== WORK REQUEST ==
Copy out every record below exactly as written, but leave out any pictures.

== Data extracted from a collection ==
■ ■ ■ ■ ■
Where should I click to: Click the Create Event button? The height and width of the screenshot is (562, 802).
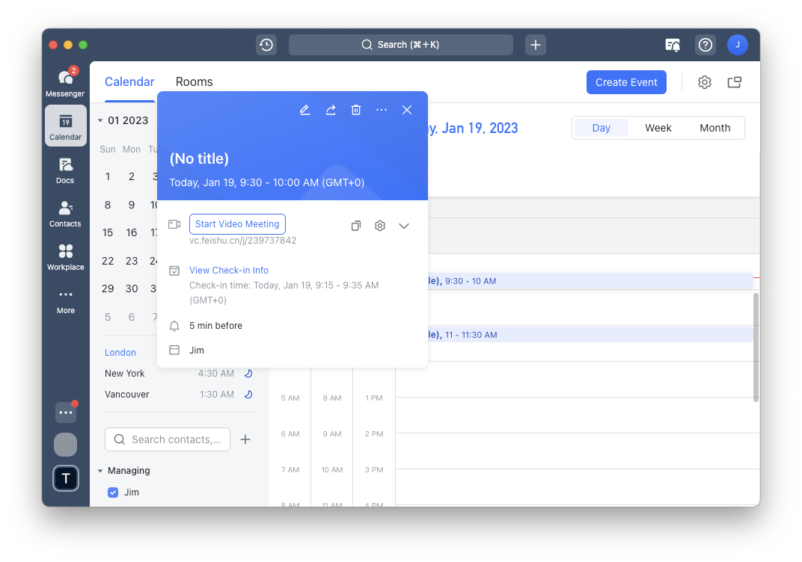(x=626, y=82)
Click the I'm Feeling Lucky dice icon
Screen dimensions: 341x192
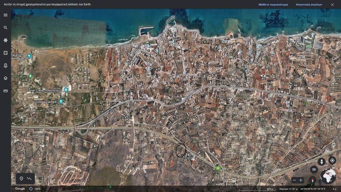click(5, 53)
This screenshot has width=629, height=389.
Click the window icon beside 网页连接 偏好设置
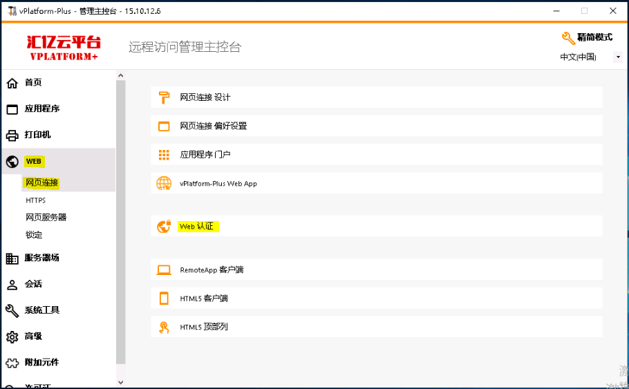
■ ■ ■ ■ ■
== SOLUTION FOR THIS EXERCISE ==
Where should I click to: Click the Create Event button? The height and width of the screenshot is (562, 802).
(x=626, y=82)
Click the I'm Feeling Lucky dice icon
Screen dimensions: 341x192
click(5, 53)
This screenshot has width=629, height=389.
Click the window icon beside 网页连接 偏好设置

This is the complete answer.